Mine was made on Wednesday, August 02, 2006 but the date it was last modifed was Thursday, December 20, 2007.
So it has info on updates and extensions and mine has lots of errors from one date when I did something  
But it well help you find all the folders and places in the registry.
I use RegSeeker to clean the regisrty and it is in a RegSeeker.zip that you can just unzip to it's own folder and run so no install is needed.
Now the first time I ran it it found like 500 or so things and I did clean them up but you should not do that.
You could run the scan and then pick select all and add them to the exclude list and then when you scan again they will not show up. 
Do this before you unistall thunderbird. Then reboot and run regseeker and most everything regseeker finds should have to do with thunderbird. After you clean that up scan it again till the scan comes up clean. Make sure the backup box if the bottom left is checked. 
http://www.hoverdesk.net/freeware.htm


----------



## Calyus (Jul 26, 2007)

As long as I don't need Administrative permission for that prog, I'll try it tomorrow. At work, they are using Windows 2000 Pro, and I almost think by default TB installs a file under c: somewhere (As I said, the application data idea) even though I'm installing the program on h:. As far as the registry goes, I'm "Okay" with it. By no means am I that _savvy_. If I mess anything up, I just open a ticket with my call centers help desk and have them come re-image it either way. 
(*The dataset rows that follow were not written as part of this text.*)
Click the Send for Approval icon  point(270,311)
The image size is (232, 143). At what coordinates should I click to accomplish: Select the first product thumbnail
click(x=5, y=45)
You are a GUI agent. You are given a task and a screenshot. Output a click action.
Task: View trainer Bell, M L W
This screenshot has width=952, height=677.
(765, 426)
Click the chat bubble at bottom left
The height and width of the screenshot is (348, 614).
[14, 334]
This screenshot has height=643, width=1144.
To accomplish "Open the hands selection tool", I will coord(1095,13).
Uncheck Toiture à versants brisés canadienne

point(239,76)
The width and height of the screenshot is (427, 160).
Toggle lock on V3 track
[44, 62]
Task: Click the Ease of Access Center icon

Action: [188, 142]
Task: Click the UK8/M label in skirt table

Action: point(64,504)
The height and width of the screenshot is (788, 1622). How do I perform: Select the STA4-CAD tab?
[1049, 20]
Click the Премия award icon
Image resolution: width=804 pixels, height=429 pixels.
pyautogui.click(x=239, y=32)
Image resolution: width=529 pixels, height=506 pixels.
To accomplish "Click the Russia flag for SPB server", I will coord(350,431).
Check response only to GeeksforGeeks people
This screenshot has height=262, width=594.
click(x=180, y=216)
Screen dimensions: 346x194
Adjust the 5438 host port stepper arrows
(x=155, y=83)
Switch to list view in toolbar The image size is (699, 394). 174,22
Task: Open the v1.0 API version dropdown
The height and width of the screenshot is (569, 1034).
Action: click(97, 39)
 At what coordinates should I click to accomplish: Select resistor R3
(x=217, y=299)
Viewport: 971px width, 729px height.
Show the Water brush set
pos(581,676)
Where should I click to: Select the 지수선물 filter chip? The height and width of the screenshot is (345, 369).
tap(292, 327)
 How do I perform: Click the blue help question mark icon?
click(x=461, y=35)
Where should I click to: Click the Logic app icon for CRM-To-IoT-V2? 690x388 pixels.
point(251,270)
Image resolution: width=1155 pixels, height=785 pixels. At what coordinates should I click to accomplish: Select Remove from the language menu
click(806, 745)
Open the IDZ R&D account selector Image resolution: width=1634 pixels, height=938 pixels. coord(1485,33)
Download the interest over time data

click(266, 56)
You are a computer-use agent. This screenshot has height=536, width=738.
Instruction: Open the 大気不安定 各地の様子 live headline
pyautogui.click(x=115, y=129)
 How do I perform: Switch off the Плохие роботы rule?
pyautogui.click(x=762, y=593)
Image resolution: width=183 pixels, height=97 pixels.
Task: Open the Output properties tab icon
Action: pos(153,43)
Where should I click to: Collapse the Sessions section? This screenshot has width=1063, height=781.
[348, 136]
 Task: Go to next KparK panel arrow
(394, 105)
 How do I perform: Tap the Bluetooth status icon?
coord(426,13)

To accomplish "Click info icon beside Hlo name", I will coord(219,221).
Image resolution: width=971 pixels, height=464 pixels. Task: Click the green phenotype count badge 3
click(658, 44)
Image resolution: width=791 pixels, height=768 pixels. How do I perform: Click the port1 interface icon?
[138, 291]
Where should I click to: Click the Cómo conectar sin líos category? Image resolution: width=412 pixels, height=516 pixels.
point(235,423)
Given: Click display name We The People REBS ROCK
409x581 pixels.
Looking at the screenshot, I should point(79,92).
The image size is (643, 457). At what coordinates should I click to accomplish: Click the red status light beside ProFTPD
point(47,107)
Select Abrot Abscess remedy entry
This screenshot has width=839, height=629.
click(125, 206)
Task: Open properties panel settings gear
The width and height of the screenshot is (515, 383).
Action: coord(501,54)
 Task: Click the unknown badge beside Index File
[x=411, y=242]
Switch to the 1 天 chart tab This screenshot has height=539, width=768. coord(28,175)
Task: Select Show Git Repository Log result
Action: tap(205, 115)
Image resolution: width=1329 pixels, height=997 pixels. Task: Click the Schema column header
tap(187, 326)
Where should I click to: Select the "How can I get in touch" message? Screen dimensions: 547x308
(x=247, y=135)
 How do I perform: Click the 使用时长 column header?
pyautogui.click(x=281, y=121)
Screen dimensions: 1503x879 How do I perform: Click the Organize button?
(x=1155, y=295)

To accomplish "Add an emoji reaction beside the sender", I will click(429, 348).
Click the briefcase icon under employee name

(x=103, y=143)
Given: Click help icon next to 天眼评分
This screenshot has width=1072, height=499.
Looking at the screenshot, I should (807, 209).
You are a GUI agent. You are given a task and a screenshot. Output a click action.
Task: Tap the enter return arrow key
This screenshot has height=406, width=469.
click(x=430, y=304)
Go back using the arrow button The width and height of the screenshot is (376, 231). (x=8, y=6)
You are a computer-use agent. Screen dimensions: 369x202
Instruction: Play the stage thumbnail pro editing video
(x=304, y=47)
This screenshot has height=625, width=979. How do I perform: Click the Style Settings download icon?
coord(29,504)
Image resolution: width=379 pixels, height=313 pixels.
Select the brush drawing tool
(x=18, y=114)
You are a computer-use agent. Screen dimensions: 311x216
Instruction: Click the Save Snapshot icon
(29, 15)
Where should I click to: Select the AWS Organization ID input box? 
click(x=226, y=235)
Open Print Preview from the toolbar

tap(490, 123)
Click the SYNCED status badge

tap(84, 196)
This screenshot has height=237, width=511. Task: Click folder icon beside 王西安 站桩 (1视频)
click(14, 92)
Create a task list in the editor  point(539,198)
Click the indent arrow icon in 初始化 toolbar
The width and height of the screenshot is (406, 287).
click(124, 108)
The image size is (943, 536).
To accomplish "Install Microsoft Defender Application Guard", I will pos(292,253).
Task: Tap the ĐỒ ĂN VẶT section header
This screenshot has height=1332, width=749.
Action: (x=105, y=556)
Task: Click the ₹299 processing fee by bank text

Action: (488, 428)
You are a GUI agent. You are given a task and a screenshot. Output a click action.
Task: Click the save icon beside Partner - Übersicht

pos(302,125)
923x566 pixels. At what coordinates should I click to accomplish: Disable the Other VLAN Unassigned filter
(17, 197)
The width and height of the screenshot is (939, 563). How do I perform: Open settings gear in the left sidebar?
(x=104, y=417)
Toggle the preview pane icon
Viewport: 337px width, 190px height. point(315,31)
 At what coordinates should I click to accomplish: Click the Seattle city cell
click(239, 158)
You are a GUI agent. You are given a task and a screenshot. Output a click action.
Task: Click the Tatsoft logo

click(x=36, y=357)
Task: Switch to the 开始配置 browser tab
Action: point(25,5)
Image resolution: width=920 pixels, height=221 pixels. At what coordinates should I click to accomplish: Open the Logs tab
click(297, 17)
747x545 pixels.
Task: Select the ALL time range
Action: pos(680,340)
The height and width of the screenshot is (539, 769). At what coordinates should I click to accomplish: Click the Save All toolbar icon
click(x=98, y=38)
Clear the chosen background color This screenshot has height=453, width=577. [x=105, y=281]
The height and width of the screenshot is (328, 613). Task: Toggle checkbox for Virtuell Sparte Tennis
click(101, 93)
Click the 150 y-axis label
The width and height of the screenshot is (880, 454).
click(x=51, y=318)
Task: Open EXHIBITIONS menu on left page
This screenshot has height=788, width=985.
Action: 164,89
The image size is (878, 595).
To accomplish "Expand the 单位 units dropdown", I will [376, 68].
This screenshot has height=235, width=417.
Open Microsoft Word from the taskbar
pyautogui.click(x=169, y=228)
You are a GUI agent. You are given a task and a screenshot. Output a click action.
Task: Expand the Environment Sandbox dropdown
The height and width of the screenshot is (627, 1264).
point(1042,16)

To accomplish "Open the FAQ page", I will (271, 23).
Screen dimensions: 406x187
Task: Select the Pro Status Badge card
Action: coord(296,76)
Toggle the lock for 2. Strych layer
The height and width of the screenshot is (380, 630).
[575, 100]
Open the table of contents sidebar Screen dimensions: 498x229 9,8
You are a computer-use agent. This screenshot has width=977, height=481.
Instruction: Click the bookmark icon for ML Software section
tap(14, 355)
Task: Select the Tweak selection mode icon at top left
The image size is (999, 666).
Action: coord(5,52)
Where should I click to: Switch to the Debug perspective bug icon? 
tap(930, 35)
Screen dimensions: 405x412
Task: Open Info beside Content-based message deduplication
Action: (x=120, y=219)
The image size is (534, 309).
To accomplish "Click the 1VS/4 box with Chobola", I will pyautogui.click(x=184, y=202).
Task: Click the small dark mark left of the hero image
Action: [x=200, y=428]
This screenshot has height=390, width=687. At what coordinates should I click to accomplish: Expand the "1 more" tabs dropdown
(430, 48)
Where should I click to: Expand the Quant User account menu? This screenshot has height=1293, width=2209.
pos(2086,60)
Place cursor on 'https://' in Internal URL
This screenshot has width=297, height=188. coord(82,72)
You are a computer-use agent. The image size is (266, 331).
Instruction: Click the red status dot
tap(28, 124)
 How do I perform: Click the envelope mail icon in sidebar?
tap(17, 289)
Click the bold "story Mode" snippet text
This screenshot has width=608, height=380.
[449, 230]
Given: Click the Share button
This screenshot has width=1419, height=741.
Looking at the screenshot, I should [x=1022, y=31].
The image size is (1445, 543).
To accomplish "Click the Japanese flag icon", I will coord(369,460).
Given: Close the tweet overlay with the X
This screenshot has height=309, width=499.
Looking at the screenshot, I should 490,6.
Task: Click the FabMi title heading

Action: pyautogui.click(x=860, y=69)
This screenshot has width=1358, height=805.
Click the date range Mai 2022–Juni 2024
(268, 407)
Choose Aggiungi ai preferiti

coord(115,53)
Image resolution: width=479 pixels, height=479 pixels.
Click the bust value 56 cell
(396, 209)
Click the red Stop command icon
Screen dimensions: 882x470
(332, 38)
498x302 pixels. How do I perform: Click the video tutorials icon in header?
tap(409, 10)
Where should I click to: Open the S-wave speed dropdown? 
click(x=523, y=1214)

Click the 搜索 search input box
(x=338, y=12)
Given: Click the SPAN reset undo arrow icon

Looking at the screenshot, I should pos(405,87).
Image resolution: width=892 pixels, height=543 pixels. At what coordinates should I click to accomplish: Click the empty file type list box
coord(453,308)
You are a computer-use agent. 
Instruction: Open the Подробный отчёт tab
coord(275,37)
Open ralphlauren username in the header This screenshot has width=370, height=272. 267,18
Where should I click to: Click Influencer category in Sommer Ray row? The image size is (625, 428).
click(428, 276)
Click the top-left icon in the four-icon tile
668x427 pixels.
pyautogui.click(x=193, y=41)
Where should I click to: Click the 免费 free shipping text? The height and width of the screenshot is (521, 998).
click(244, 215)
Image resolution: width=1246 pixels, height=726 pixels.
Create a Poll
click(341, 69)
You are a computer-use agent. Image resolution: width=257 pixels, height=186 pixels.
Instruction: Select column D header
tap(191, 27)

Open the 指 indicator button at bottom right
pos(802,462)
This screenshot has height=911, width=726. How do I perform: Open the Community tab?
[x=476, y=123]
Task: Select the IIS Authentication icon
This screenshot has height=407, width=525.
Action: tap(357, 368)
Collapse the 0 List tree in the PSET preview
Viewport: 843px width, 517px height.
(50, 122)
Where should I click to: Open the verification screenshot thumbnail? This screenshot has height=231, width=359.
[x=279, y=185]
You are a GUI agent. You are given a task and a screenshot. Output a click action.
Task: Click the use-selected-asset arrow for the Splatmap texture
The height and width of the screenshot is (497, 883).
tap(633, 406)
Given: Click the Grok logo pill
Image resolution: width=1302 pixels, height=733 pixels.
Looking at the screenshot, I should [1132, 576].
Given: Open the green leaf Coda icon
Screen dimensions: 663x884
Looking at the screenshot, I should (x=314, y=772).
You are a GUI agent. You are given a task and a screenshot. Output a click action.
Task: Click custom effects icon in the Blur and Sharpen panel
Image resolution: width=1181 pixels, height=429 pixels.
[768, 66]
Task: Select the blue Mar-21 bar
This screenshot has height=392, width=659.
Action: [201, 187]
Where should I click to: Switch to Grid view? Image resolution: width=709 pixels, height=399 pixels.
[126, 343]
As far as the backup tool, I've never invested time into TB to worry about losing installed themes, or extensions. If the trouble were FF, then I'd absolutely use it.


----------



## hewee (Oct 26, 2001)

If your talking about RegSeeker I would think it should work being a stand alone program. 
Then again find that Thunderbird log file and cope it and you have it to look at to find where things are at on the drive and in the registry. 
Well reason for the MozBackup is if you do get things so thunderbird works right and and do a backup your have it in case something like the trouble you got now happen again. No install is needed either if you get the "ZIP file" version. 
Used it many times with firefox playing around with setting on cookies etc and at times you get something that you change but can not change back to the way it was before but do a restore and your back like nothing happen.
I had firefox 1.5.x and made a backup. Installed firefox 2.x over top 1.5.x and I had 3 extensions that did not work. Was able to get same extension version for 2.x on one and I changed to cookie safe but a 3rd extension there was no extension for firefox 2.x. I really wanted that extension too. So I made another backup of firefox 2.x. Then I installed firefox 1.5.x over top of 2.x. Had to redo the one extension and then I did a restore of firefox 1.5.x. All was like nothing happen after doing all that.


----------



## Calyus (Jul 26, 2007)

Okay, finally back to work. Dug into the *****\Application Data\Thunderbird and deleted the profile.ini since I had no worries of needing anything backed up. Tried to boot TB and success!!


----------



## hewee (Oct 26, 2001)

Wow that is great to hear just that one very small profile.ini file was all the trouble.
Glad thing are working now.


----------